Information contained in this publication is intended for informational purposes only and does not constitute legal advice or opinion, nor is it a substitute for the professional judgment of an attorney.
On July 6, 2023, a federal court in Texas rejected a challenge to the United States Department of Labor’s 80/20 Rule, which applies to employers that take a tip credit toward their minimum wage obligation under the Fair Labor Standards Act (FLSA). This ruling is yet another step in the path toward an ultimate determination of the validity of the 80/20 Rule.
On October 20, 2021, the U.S. DOL published a final rule that reversed course from a December 2020 rule and resurrected the 80/20 Rule. A complete discussion of the DOL’s 80/20 Rule can be found here. In December 2021, the Restaurant Law Center (RLC) and the Texas Restaurant Association (TRA) brought suit in federal court in Texas challenging the validity of the 80/20 Rule. The RLC and TRA filed a motion for preliminary injunction asking the court to preclude the DOL from enforcing the rule. On February 22, 2022, Judge Robert Pitman denied the motion for preliminary injunction. Judge Pitman expressed skepticism as to the merits of the legal challenge but denied the motion for preliminary injunction solely on the basis that RLC/TRA had not shown there would be irreparable harm flowing from implementation of the 80/20 Rule.
RLC and TRA appealed to the U.S. Court of Appeals for the Fifth Circuit. On April 28, 2023, the Fifth Circuit ruled that Judge Pitman incorrectly disregarded evidence of irreparable harm. The Fifth Circuit sent the case back to the Texas court to consider the merits of the challenge to the 80/20 Rule.

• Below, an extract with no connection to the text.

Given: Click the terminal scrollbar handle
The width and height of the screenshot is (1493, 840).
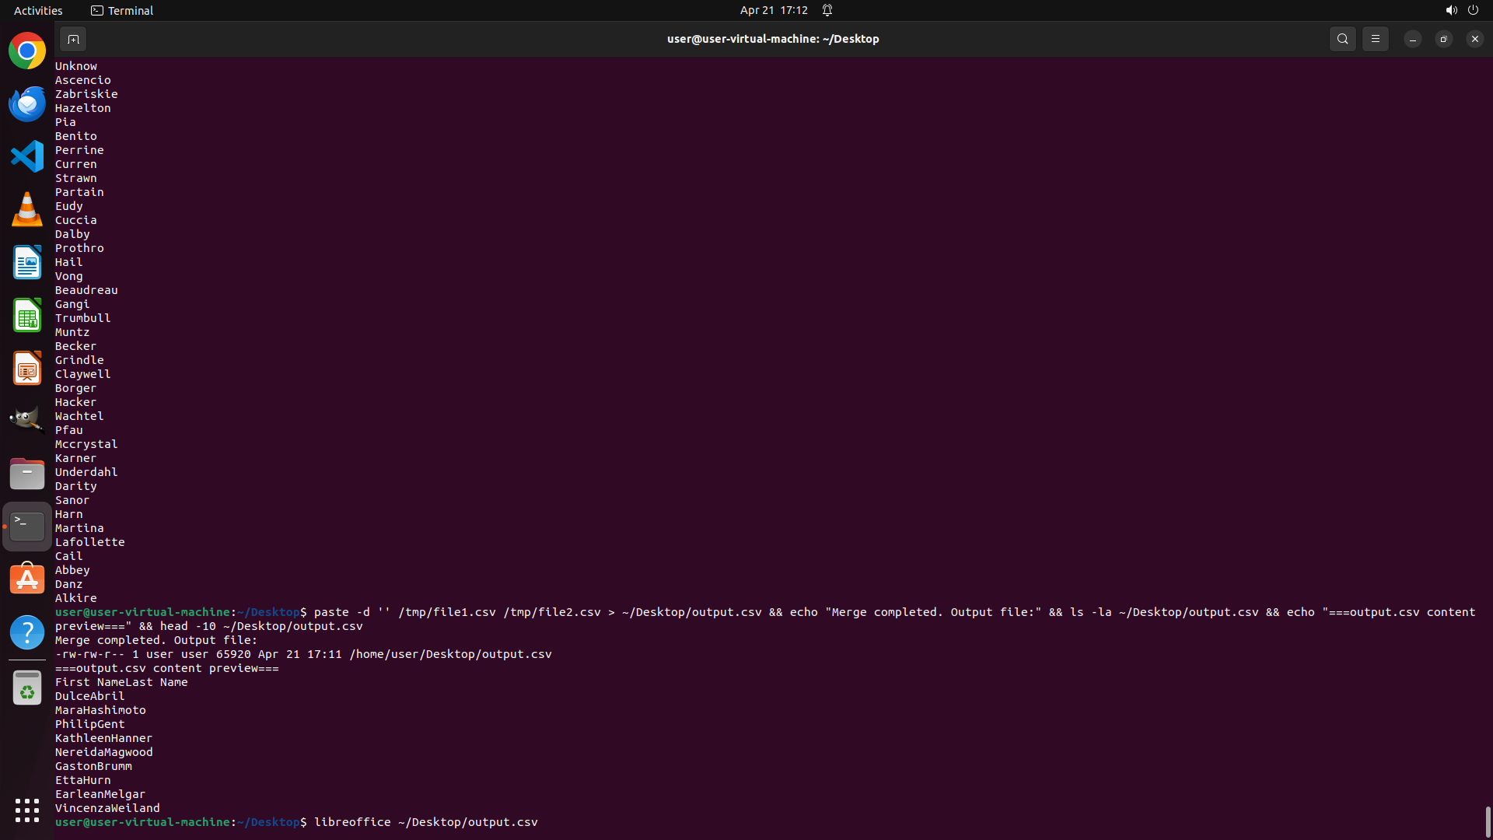Looking at the screenshot, I should (1488, 821).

In the July 6 order, Judge Pitman ruled that the text of the FLSA is ambiguous as to what it means to be engaged in a tipped occupation, and that the DOL’s 80/20 Rule is a permissible interpretation of the FLSA. In so ruling, Judge Pitman rejected RLC/TRA’s challenges that the DOL did not promulgate the 80/20 Rule within authority granted to it by Congress; that the ordinary meaning of the text of the FLSA should control; that the 80/20 Rule conflicts with the text of the FLSA; and that the 80/20 Rule is not a permissible interpretation of the FLSA.
So what’s next? RLC/TRA are expected to file another appeal to the Fifth Circuit to challenge the Texas court’s ruling, reasserting the challenges presented in the Texas court. It could take a year or more for the Fifth Circuit to hear and rule on the challenge. For now, the 80/20 Rule remains in effect.